Your objective: Rewrite everything from the first line down to the line containing "Viewport: 627px width, 418px", swapping "comments icon" for "reply icon" and changing nothing else. Leave the pictures out of your answer.

Data supplied:
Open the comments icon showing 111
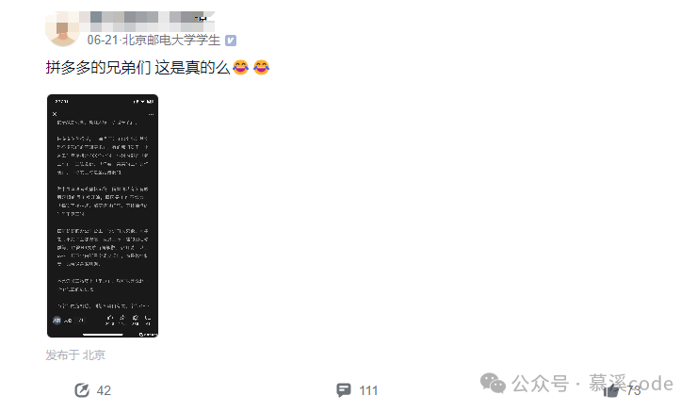The height and width of the screenshot is (412, 696). tap(343, 390)
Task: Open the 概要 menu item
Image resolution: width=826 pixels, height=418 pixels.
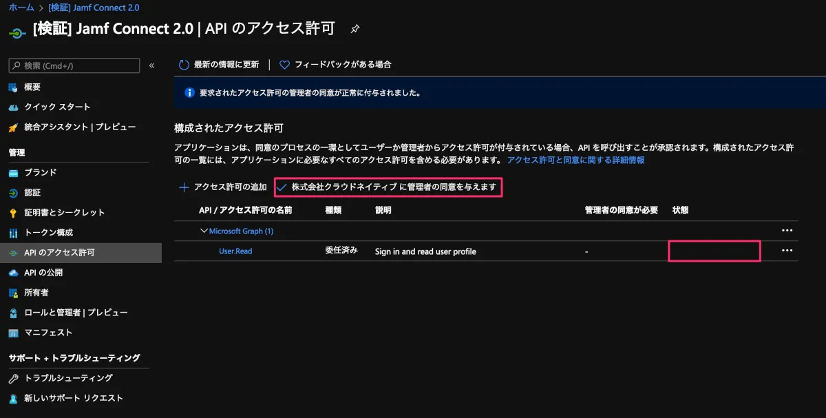Action: pos(32,87)
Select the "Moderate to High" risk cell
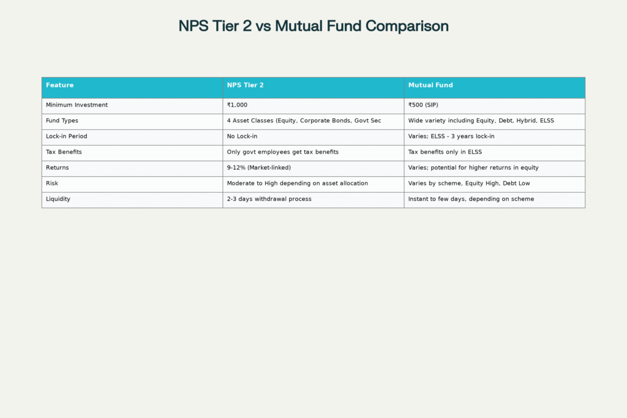Viewport: 627px width, 418px height. coord(297,183)
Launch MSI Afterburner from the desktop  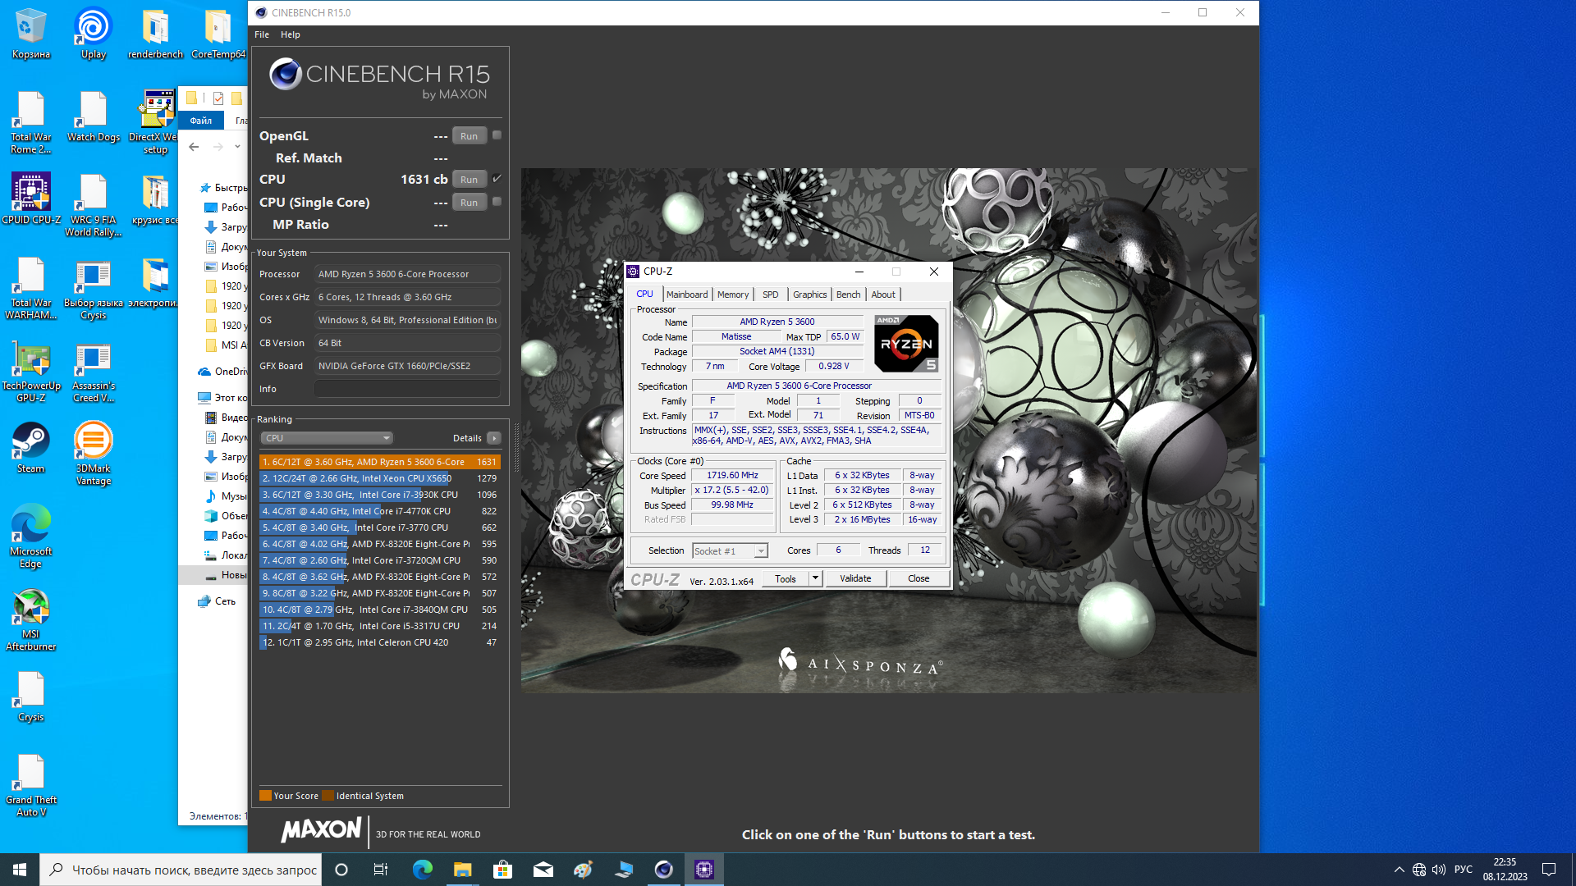[30, 619]
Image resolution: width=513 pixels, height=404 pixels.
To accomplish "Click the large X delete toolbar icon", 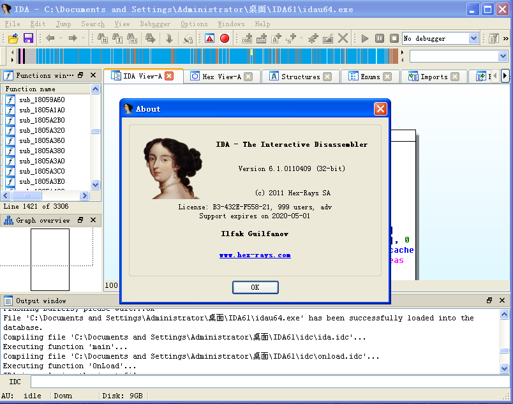I will tap(343, 38).
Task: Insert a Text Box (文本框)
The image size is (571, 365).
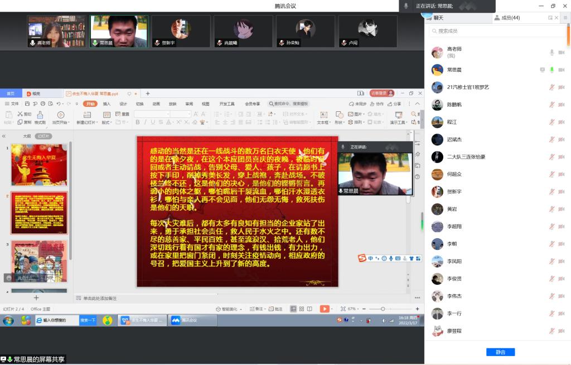Action: [323, 114]
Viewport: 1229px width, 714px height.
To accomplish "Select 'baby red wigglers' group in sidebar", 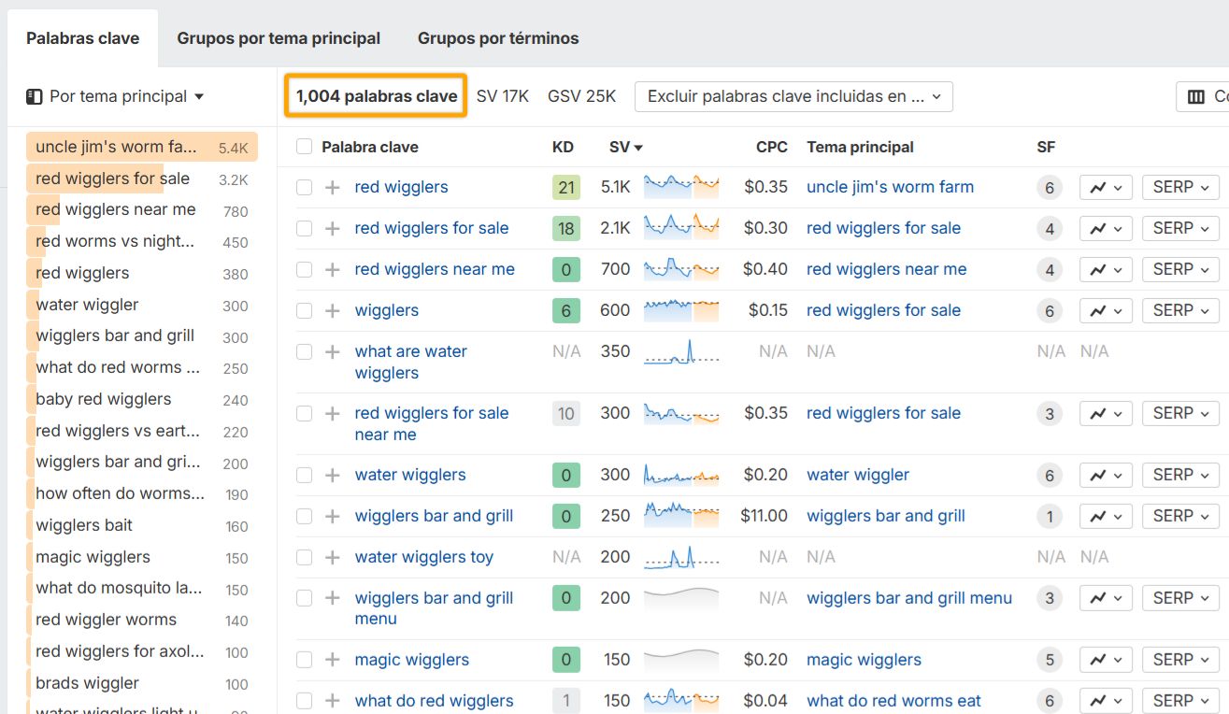I will tap(104, 399).
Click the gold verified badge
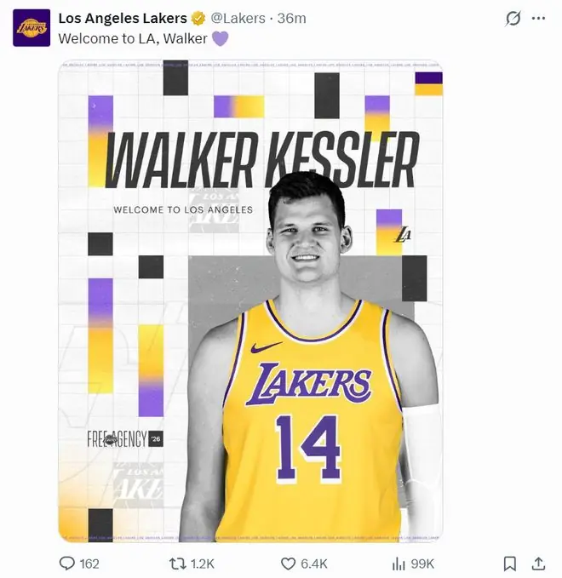The height and width of the screenshot is (578, 562). 198,18
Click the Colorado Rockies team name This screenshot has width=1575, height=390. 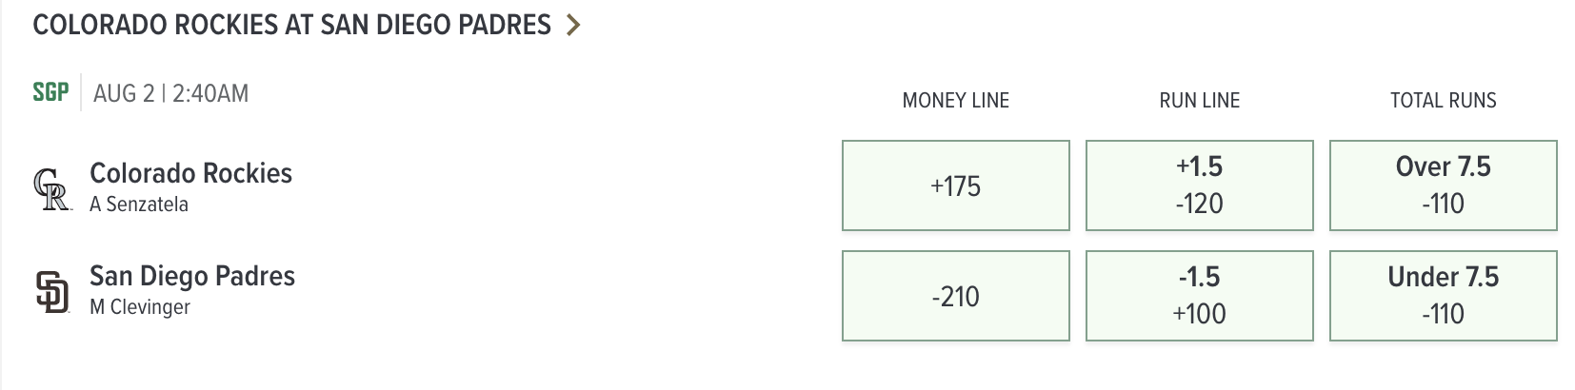190,173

Finished answer:
Open the reply icon showing 111
The height and width of the screenshot is (412, 696). tap(343, 390)
Task: Open the 概要 menu item
Image resolution: width=826 pixels, height=418 pixels.
Action: pos(32,87)
Select the "Moderate to High" risk cell
Viewport: 627px width, 418px height. coord(297,183)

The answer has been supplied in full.